Engineering programs can be used too. Computers have become highly capable of running physical models to test building designs and the integrity of other mechanical structures. And this functionality can be applied to generate lifelike data for autonomous driving AI algorithms to ingest. Clustering tools can compare the synthetic data with information gathered from the real world to check that both sets are comparable.

Synthetic data for AI is helping autonomous vehicle developers to accelerate their training programs by allowing algorithms to road-test their abilities 24-7 in a purely digital environment. Examples include solutions such as NVIDIA’s Omniverse Replicator. The tool allows users to augment real-world environments with digitally rendered scenarios such as a layer of thick snow covering the road, obscuring street signs. Another illustration of its capabilities is to digitally simulate a child running into the road chasing after a ball.

Cost-benefit analysis

Developers could, of course, use crash test dummies and various props to achieve the same thing, but the time and expense of doing so are much inflated compared with deploying synthetic data. Plus, if things went wrong, you’d risk damaging the vehicle and its sensors, whereas in a simulated environment everything can be simply refreshed and rerun.

Firms such as Synthesis AI have shown how synthetic data can be used to test the effectiveness of driver safety monitoring systems. These tools work by tracking the driver’s face to identify signs of drowsiness or distraction. Output can be linked to advanced driver-assistance systems (ADAS) – for example, to prime pre-crash mechanisms if the safety monitoring alerts fail to trigger a response from the driver.

Naturally, developers wouldn’t ask a test driver to fall asleep at the wheel on purpose – as a vehicle speeds along the road – so that they could put a potential facial detection algorithm (and the mitigations that go with it) to the test. Instead, synthetic data can be deployed. Synthesis AI points out that even 5-10 seconds of sleep – defined as a ‘microsleep episode’ – can be sufficient to cause an accident, so driver safety monitoring systems need to be capable of responding quickly and accurately to triggers. Changes in steering patterns can be one sign that the driver is becoming drowsy. But, more recently, using vision systems capable of differentiating between blinking and sleeping has gained interest as warning signs could potentially be gathered sooner. Facial expressions too can reveal signs of drowsiness.
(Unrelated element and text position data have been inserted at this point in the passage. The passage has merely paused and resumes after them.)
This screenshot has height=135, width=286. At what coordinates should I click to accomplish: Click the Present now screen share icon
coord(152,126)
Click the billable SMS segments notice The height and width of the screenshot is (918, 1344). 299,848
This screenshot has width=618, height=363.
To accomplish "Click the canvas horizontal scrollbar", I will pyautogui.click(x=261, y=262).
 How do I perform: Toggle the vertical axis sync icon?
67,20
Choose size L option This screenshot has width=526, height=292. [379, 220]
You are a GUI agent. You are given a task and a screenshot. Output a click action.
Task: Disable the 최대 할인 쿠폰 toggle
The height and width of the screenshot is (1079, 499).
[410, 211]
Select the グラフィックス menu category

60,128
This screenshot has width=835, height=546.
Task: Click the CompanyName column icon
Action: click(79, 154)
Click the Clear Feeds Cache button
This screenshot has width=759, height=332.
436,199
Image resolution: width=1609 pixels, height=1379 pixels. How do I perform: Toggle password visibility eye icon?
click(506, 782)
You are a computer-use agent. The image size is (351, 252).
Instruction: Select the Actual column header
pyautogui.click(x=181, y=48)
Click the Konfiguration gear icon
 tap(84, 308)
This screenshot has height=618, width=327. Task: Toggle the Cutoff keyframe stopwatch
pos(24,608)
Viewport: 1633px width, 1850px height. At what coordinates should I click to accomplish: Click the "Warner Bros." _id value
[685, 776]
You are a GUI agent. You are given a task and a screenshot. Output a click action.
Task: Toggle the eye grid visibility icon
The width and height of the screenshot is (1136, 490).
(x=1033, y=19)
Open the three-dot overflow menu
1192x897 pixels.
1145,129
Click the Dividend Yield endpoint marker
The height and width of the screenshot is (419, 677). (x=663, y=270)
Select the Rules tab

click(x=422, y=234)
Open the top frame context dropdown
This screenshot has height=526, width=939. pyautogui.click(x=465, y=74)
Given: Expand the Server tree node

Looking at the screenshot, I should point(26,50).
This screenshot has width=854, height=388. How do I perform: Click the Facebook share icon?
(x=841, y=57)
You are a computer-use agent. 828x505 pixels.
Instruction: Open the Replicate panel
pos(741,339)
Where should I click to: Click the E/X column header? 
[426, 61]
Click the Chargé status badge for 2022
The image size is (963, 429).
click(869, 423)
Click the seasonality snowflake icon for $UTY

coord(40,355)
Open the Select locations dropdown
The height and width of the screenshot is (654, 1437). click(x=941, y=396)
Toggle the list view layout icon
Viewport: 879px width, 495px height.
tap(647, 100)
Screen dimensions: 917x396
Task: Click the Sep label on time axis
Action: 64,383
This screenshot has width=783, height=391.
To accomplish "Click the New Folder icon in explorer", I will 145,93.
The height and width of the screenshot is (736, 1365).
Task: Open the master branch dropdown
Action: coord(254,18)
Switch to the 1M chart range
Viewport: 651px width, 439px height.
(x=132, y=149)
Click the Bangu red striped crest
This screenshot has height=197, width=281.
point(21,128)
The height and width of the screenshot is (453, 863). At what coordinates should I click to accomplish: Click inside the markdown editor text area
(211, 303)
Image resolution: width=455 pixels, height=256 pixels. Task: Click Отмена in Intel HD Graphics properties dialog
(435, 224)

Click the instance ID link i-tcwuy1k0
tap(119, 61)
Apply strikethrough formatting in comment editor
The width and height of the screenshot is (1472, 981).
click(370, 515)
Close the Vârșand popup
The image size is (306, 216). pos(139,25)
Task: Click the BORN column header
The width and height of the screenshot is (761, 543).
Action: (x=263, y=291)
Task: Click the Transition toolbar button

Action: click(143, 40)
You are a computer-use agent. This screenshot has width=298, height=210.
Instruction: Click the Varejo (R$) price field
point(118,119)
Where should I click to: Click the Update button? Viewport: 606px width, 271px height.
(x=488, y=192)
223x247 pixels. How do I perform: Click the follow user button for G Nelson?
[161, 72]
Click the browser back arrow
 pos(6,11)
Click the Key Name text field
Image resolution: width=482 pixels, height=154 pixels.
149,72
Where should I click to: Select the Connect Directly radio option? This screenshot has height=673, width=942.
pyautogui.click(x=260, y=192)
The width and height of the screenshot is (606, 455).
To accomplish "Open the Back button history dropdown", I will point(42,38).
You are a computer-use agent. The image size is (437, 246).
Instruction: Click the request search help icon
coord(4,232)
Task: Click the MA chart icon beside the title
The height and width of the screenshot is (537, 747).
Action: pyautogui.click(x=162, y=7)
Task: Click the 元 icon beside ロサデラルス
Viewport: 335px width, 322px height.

To help driver safety monitoring systems developers, Synthesis AI has built a service called FaceAPI. The tool allows users to create millions of unique 3D driver models with different facial expressions “FaceAPI is already able to produce a wide variety of emotions, including, of course, closed eyes and drowsiness,” write the creators. Expanding on the capabilities of the synthetic data-generating software, the model can also represent a driver looking down at their phone or turning to talk to a passenger rather than focus on the road ahead.

Head start

The availability of realistic synthetic data for AI can give firms a helping hand in entering markets where competitors may hold large datasets that would otherwise provide a high barrier to entry. Making it straightforward for start-ups to generate useful AI training sets based on synthetic data gives newer companies the capacity to quickly build momentum without needing to invest large amounts of capital.

Synthetic data goes beyond just recreating scenarios that would be problematic in the real-world. The concept gives AI developers much more scope to dig into new real-world areas where training data would ordinarily be expensive, time-consuming, or both, to collect at scale. Analyst firm Gartner is bullish on the growth of synthetic data for AI. The company forecasts that – over the next decade – synthetic data will become the main form of data used in AI.